Hazer, who founded Hazer’s Auto & Truck Parts in West Fargo, was known to never give up on what he wanted. Although he passed the business on to his son, Duane, and grandson, Daniel, Hazer continued to work at the shop past age 100.
“Even up to the end, his mind was very, very clear,” said his son, Duane Hazer.
Hazer, whose wife Rose died in 1987, continued to drive until October, often making the 100-mile trip to Jamestown where his special friend, 88-year-old Ann Hess, lived.
The two widowers who shared a love of finding the humor in life often danced together. On his last visit to Hess, Hazer paused to tell her, “You'll be OK.”
Hazer planned to see his sweetheart one more time via a video call, but she died in her home on April 27, just a little more than a week before Hazer died.
“I told her sons that when your mom dies, my dad will follow,” Duane Hazer said.
Shortly before his death, Hazer’s family had him admitted to Eventide to give caretakers who had been giving him home care a short break. But on May 4, Hazer said he wanted to leave the hospice center and go home, where he would die within three days.
He stayed true to his word, passing at home in his sleep Sunday morning surrounded by his family and caretakers.
Life well lived
Lester was born June 4, 1912, in a sod house on his family’s farm near Woodworth.
A century's worth of experiences can harden a man's personality, but Lester remained lighthearted throughout his life.

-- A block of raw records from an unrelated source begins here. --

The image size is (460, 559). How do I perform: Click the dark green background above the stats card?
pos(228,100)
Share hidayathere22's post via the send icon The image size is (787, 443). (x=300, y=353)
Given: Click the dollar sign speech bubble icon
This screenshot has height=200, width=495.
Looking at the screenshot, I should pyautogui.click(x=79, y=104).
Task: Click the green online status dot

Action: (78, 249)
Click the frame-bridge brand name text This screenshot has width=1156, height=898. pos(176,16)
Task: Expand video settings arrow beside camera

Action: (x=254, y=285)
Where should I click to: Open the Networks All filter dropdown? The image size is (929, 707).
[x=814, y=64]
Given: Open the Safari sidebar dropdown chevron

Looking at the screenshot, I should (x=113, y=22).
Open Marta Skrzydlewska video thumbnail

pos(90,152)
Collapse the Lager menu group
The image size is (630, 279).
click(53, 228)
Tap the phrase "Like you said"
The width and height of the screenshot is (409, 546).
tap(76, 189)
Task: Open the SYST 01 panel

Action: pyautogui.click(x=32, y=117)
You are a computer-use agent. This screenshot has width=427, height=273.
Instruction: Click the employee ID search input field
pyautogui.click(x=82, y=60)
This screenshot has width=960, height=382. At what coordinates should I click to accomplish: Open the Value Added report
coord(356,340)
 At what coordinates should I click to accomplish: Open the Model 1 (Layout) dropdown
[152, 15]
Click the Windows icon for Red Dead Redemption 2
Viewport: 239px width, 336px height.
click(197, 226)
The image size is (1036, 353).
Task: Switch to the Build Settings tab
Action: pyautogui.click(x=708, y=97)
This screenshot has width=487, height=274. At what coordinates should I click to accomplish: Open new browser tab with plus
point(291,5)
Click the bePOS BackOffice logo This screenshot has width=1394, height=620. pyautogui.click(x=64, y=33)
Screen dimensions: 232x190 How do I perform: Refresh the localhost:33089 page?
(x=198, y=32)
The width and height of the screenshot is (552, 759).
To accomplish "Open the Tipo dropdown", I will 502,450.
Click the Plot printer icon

"What he has shown me is how to weather difficult situations," his grandson Dan said in 2013, when Lester turned 100. "He has been through so much that it doesn't bother him. He has a deeper perspective on things. Some bits of wisdom can only come from experience, and because he has such a sharp mind, he can show me how to handle things without getting worked up. He is also one of the most honest and kind people I know."
Lester married Rose Angelica Guizzetti on Aug. 24, 1936. Lester would often say he did not have children – his wife did, pointing out that it was his wife that bore the children, not him.
Their six kids would eventually give the couple 69 grandchildren, great-grandchildren and great-great-grandchildren.
After farming near McHenry for 41 years, the couple moved to West Fargo, and Lester opened Hazer's Auto & Truck Parts in 1969.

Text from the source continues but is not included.